# Given text:
A 2007 WHO forum in Vancouver took stock of developments and issued a consensus statement that identified important gains and current challenges. These included the need to contextualize programs for different needs/strengths, to focus on educational as well as health benefits, to alleviate disadvantage, improve partnerships across several sectors, build capacity and improve implementation quality.
In 2010, an international school health symposium in Geneva focused on inter-sectorial connections between education, health & sustainable development. This connection between human and environmental health was a key part of the Ottawa Charter on Health Promotion, which was often a stimulus for developing school health models. The Geneva workshop also highlighted consensus statements and reports on two other equity-related contexts; disadvantaged communities in high resource countries and school health promotion within indigenous communities/nations.
Another international School Health symposium in 2013 concluded with a consensus statement and launched an educator-led, global dialogue and series of workshops on the need to integrate health and social programs within the core mandates, constraints and concerns of education systems. In some ways, this dialogue is the education response to the health sector call for Health-in-All-Policies (HIAP) initiative. Educators are calling for a fundamental change in how other sectors partner with the education sector.
In 2014, the FRESH Partners identified the core elements or pillars (FRESH Framework) that are common to the different approaches used by UN agencies when working with schools. In 2018, a Global Delphi consultation is finalizing what we know and need to know from the many compatible, similar but essentially different sector models for working within education systems to create a common base of knowledge and terms and to align efforts. Education and schooling is clearly recognized as a critical hub in the achievement of all the UN Sustainable Development Goals, so it is imperative that the non-education sectors stop working in competition or ignorance of each other.

# What to work on:
Continue the account of international school health initiatives from where it stops.

# Given data:
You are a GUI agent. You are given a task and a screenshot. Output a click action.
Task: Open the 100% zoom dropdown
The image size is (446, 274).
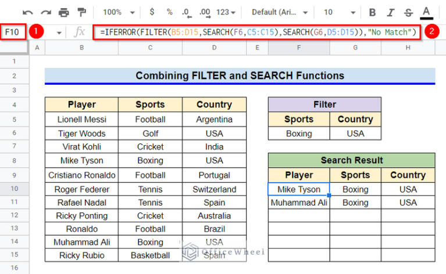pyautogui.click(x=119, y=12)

# Result for this task:
A 2015 WHO Technical meeting in Bangkok identified several issues related to capacity-building within systems, including inter-ministry and multi-level, intra-sectoral cooperation, improved monitoring and reporting, sustainable funding and maintenance of approaches, workforce development and re-building of core health/life skills education programs and curricula.
About 2005 and increasingly thereafter, researchers began to catch up with practitioners in understanding that school systems are open, adaptive and complex ecological systems that cannot be subjected to multiple, competing projects and programs without creating an ecological, systems-based approach. Systems thinking and systems science concepts and tools are now being used to guide, plan and evaluate health promotion and social development approaches and programs.
Consequently, the school-based and school-linked health promotion of the 21st century must be and will be significantly different than the traditional, issue-focused, quickly find/develop the best (including consideration of costs, risks) program of the past three decades. The need to evidence-based and experience-tested programs will not disappear, but they will need to be nurtured within a dramatically new approach that includes the domains or dimensions described in these standards.